Das perfekte Hobby Horse für die Dressur: Darauf musst du achten!

🐴 Das perfekte Hobby Horse für die Dressur: Darauf musst du achten!

Die Dressur wird oft als die Königsdisziplin im Reitsport bezeichnet – und das gilt natürlich auch für das Hobby Horsing! Es geht um Eleganz, Takt, Präzision und die absolute Harmonie zwischen dir und deinem Steckenpferd. Aber wusstest du, dass nicht jedes Hobby Horse gleich gut für die Dressur geeignet ist?

Wenn du von perfekten Traversalen, einer schwungvollen Passage oder einer taktreinen Piaffe träumst, sollte dein Hobby Horse bestimmte Eigenschaften mitbringen. Hier ist dein Guide für das perfekte Dressur-Hobby-Horse!

1. Die Stocklänge: Weniger ist in der Dressur mehr

Einer der wichtigsten Punkte bei einem Dressur-Hobby-Horse ist der Stock. Beim Springen darf der Stock oft etwas länger sein, aber in der Dressur ist das ein Nachteil. Warum? Bei anspruchsvollen Lektionen ziehst du die Knie oft sehr hoch. Ein zu langer Stock bleibt dann schnell an deinen Beinen hängen oder stört deine eigene Körperhaltung.

  • Der Tipp: Achte darauf, dass der sichtbare Stock (unterhalb des Pferdekopfes) nur etwa 30 bis 40 cm lang ist. So hast du die maximale Beinfreiheit für ausdrucksstarke Bewegungen!

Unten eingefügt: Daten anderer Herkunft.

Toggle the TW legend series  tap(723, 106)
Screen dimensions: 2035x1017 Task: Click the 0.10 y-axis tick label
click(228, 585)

2. Das Gewicht: Die goldene Mitte finden

In der Dressur reitest du oft einhändig, besonders wenn du eine Kür mit Musik zeigst oder bestimmte Haltungsvorgaben einhältst. Ein Pferd, das zu schwer gestopft ist, geht dir schnell auf die Handgelenke und kostet unnötig Kraft. Ist es hingegen zu leicht, schwingt es bei den Bewegungen unkontrolliert hin und her.

  • Der Tipp: Das Hobby Horse sollte fest genug gestopft sein, um eine edle Form zu behalten, aber leicht genug, damit du es auch nach fünf Minuten noch mühelos ruhig und aufrecht in einer Hand halten kannst.

3. Die Größe und Form des Kopfes: Kompakt und edel

Ein riesiges Kaltblut-Hobby-Horse sieht toll aus, ist für feine Dressurlektionen aber oft zu klobig. Ein kompakterer, mittelgroßer Kopf (ähnlich einem edlen Warmblut, Vollblut oder Araber) lässt sich viel leichter ausbalancieren. Außerdem wirkt ein feinerer Kopf in der Bewegung eleganter und unterstützt deine eigene, stolze Körperhaltung.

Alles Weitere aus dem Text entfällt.